Following immediately on the heels of Bush's acceptance speech, Kerry's speech (which was probably more or less intended as a rebuttal, which is more or less unprecedented — candidates generally don't respond to what goes on at their opponants' conventions) seems amazingly petty and backward-looking. Going straight from Bush's broad plans for the future (tax reform, private health-care and retirement accounts, the spread of freedom throughout the globe through the coming century) to Kerry whining essentially that “I should be president because IIIII was in Viiieeeetnaaaaam, and Cheney wasn't!” hits like a sledgehammer. No guarantee that the media will play the good parts of Bush's speech, so this contrast may not show up to the broader public, but for those who are paying attention, this basically says to the world that Kerry is not interested in engaging his opponants on the issues; he'd rather stick to Vietnam.
The President's speech was a brilliant speech, and excellent strategically as well. He never mentioned Vietnam, he stuck to issues, and gave exciting new ideas. Kerry missed the opportunity to praise Bush for sticking to the issues, and responding with his own views to shift the dynamic of the race so that issues were what it was about. With the laws saying that 527 groups like Swift Boat Veterans for Truth cannot run ads within two months of the election, Kerry could easily have shifted focus from damage control on something that happened 30 years ago to why people should vote for him. Staying with Vietnam instead is foolhardy at best, and may well cost Kerry the election.

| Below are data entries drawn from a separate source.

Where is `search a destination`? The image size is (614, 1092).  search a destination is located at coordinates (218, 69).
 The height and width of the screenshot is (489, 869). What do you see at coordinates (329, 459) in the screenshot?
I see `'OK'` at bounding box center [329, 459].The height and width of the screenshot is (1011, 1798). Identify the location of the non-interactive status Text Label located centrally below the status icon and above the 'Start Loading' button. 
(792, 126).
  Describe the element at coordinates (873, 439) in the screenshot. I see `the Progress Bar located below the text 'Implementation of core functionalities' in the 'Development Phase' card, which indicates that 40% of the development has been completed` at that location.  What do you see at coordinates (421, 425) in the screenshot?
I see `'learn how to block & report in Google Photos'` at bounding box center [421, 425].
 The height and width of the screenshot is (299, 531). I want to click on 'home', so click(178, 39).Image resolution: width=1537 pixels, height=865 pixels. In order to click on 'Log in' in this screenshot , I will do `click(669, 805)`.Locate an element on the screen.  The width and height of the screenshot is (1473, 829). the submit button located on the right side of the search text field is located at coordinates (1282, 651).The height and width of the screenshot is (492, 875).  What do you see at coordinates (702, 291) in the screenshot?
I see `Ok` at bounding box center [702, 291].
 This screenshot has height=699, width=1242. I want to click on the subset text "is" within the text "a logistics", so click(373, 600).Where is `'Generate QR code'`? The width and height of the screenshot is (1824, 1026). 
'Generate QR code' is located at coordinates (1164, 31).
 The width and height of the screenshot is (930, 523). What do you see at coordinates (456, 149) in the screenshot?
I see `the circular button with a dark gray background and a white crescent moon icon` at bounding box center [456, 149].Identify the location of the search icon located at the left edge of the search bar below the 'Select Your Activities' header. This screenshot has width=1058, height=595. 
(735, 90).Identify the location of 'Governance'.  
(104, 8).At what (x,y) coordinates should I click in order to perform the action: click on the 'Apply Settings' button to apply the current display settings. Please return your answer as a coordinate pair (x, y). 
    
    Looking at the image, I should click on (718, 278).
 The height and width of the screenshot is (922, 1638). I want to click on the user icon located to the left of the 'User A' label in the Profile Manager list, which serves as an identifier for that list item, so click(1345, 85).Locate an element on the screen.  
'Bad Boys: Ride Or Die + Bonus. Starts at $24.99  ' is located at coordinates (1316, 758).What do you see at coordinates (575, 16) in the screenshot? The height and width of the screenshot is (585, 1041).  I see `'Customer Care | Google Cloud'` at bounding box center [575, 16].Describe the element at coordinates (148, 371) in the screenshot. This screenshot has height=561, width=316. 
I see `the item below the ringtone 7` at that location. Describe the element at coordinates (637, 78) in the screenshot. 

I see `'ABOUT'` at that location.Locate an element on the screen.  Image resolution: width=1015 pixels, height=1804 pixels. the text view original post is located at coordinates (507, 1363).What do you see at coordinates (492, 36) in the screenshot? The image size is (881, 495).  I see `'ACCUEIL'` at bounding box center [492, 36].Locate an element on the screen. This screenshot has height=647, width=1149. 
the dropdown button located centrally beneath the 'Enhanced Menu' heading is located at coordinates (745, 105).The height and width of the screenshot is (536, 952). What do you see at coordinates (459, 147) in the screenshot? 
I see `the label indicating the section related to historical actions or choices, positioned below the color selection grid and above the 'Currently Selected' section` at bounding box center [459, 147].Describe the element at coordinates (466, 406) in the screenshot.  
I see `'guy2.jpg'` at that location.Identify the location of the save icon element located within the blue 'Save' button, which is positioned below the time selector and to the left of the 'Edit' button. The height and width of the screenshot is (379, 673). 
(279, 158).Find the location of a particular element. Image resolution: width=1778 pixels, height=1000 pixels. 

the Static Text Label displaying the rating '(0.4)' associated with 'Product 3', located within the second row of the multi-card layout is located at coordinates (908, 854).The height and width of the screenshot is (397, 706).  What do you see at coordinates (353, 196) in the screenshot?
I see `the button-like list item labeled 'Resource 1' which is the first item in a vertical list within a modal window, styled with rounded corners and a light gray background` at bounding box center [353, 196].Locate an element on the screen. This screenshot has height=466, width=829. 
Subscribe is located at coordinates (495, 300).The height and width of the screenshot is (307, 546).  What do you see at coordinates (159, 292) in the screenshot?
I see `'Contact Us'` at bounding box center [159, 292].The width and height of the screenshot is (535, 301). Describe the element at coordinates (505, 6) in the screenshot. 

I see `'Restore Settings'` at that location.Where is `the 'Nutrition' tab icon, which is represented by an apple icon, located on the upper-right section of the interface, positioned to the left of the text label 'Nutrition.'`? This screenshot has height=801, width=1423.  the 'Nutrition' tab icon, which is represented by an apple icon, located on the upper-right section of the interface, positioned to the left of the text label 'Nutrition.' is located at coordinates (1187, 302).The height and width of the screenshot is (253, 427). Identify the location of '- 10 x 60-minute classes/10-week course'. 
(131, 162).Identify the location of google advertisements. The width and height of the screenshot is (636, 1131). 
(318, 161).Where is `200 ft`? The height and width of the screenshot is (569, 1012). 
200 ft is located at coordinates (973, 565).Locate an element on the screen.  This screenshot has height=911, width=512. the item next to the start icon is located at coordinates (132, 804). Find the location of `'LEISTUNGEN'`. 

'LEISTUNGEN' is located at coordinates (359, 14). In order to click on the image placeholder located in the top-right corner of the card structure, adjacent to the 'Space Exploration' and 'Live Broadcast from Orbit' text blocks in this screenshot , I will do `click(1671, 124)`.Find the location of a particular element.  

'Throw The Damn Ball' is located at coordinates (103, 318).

Historically, incumbent Presidents get reelected. If they don't, it's because they did an awful job at something (Carter's bungling of the Iran hostage situation and foreign policy in general, Bush 41's failure to see that it was the economy, stupid) and their opponant has run a campaign that focuses solidly on policy — presenting a definite plan and exciting ideas that make people willing to sacrifice the sense of stability that they would gain from keeping an already known President for another term. Kerry has consistantly failed to do this. He can get a good deal of mileage from the simple fact that he is not George W. Bush, but when it appears that he has no real plan for important issues other than to sit in the Oval Office not-being-Bush, he's going to lose support from people who may not like Bush, exactly, but don't really see any reason to swap horses in the middle of the stream.
Overall, if tonight is an indication of how the next two months are going to go, Kerry will lose –quite possibly spectacularly.